Primo de Rivera will be exhumed on Monday from the Cuelgamuros Valley
The Government has set April 24 as the date on which the exhumation of José Antonio Primo de Rivera from inside the Basilica of the Valley of the Fallen will proceed, according to sources from the Executive branch confirmed to this newspaper.. The remains of the founder of the Falange are buried in a tomb inside the temple a few meters from where Francisco Franco was buried, whose body was also exhumed and relocated to the Mingorrubio (El Pardo) cemetery in October 2019.
The departure of the founder of the Falange de Cuelgamuros, as from now on the Valley of the Fallen will be officially called, is a consequence of the definitive approval of the Democratic Memory Law, which prevents Primo de Rivera from continuing to be buried in that place. And it will be 34 days before the municipal and regional elections are held on May 28.
“It is one more step in the redefinition of the Valley so that no person has a pre-eminent place. It is one more step in what we are doing in the Cuelgamuros Valley so that no person or any ideology that evokes the dictatorship is exalted, as mandated by the Memory Law”, stated Félix Bolaños, Minister of the Presidency , Relations with the Courts and Democratic Memory.
From the Government they refused to give information on how the exhumation will proceed, alluding to “security reasons” and “reasons of family privacy.”

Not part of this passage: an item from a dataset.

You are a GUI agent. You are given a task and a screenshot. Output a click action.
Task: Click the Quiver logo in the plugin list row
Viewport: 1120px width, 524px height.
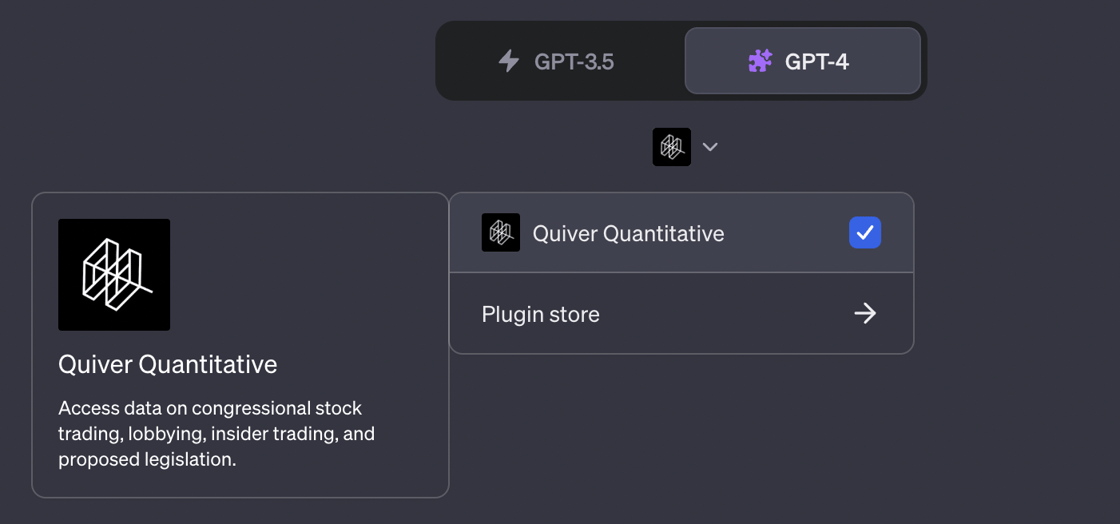(x=500, y=233)
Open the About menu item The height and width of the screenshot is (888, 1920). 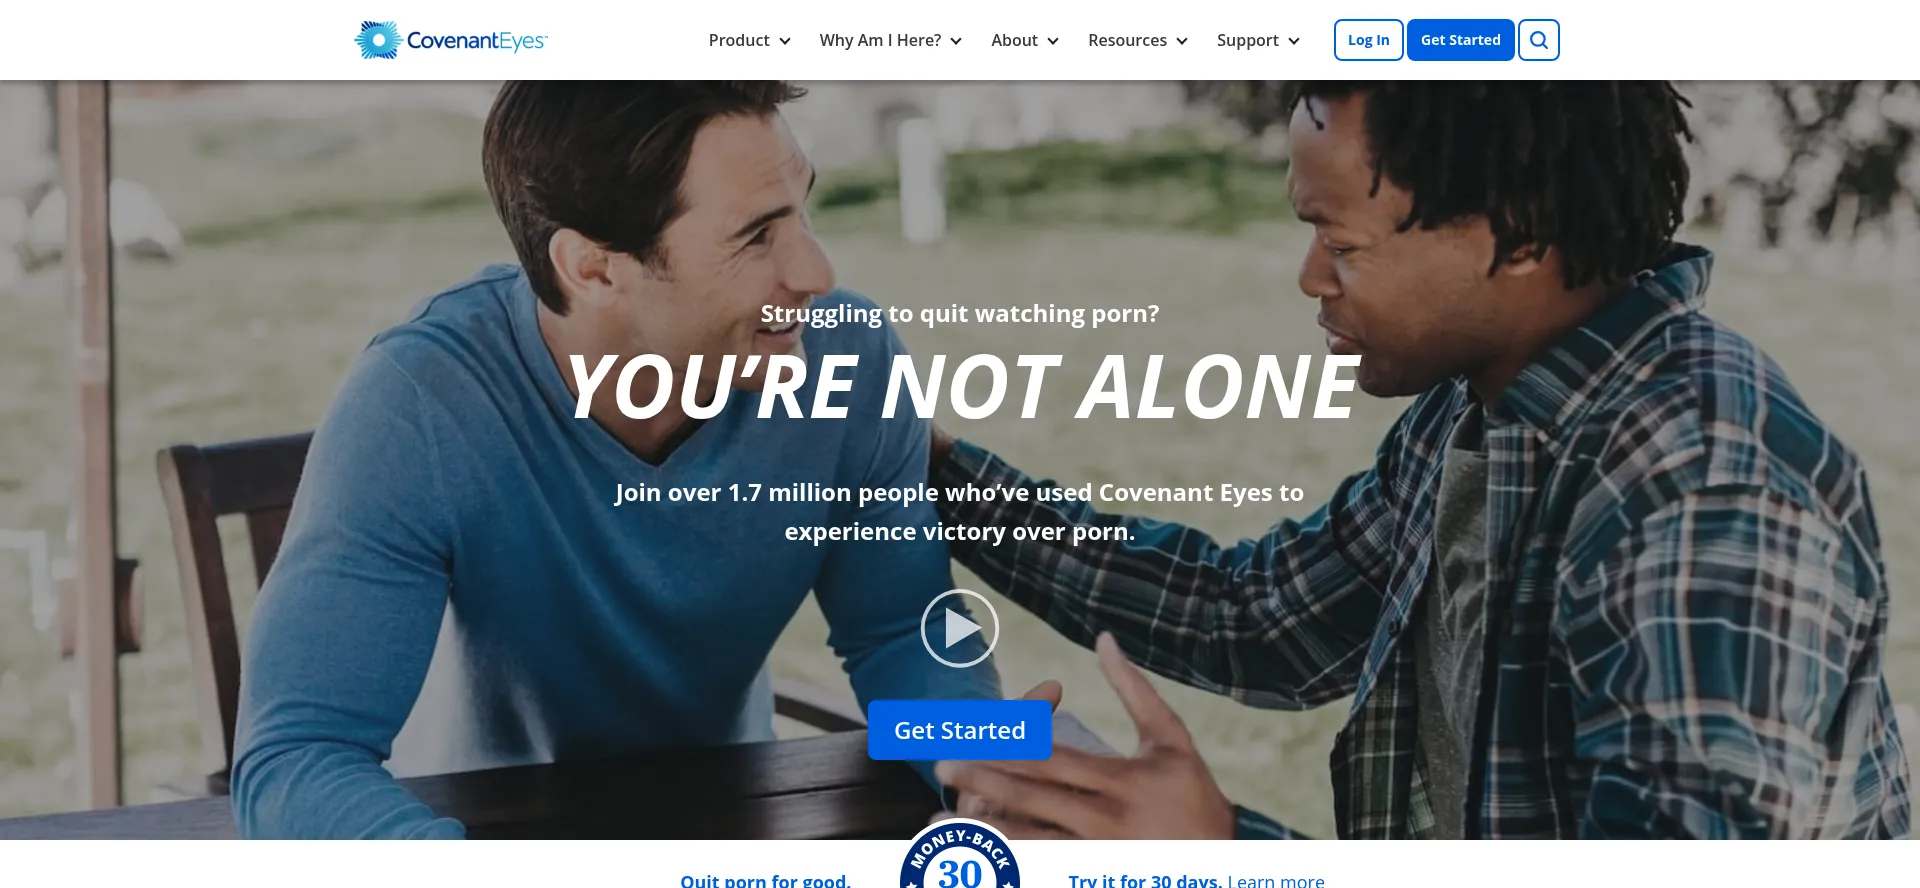coord(1014,40)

The family of José Antonio Primo de Rivera had gone before the Government and had begun the process to exhume his mortal remains from the Valley of the Fallen. Thus, their descendants had requested the different administrative and legal procedures to do so and avoid “a public display” and “humiliation” by the Executive, according to a statement six months ago.
€8,630
The budget for the removal of the granite slab under which the remains of Primo de Rivera lie and its replacement by six black marble slabs amounts to 8,630 euros, according to the municipal act that authorized the works, reports Efe
A few days after the definitive approval of the Law of Democratic Memory and before its entry into force, the relatives of Primo de Rivera contacted the abbot of Valle de los Caídos and the General Directorate of Public Health of the Community of Madrid and requested to the City Council of San Lorenzo de El Escorial the necessary permits to take the remains of the founder of the Falange to the San Isidro cemetery in Madrid.
As the nephews explained in a statement, they did it to comply with the will of their uncle to be buried in a sacred cemetery and in accordance with the Catholic rite.. His request was met by the San Lorenzo de El Escorial City Council last month, when it approved the urban planning license for the removal of the tombstone.
The date chosen for the exhumation coincides with the day that will mark the 120th anniversary of the birth in Madrid of the founder of the Falange.
Primo de Rivera was shot by Republican combatants, during the Civil War, on November 20, 1936, and after various vicissitudes his remains were taken to the Valley of the Fallen in 1959, after the inauguration of the compound that Francisco Franco ordered to be built, presided over by a gigantic stone cross.
His tomb is the only individual that remains in the mausoleum after the transfer of Franco, since the more than 33,000 buried, combatants from both sides of the Civil War, who rest in the columbariums outside the temple are in collective locations.
Also under the mandate of the Law of Memory, in the early hours of November 3, the remains of the Francoist general Gonzalo Queipo de Llano and his wife Genoveva Martí were exhumed.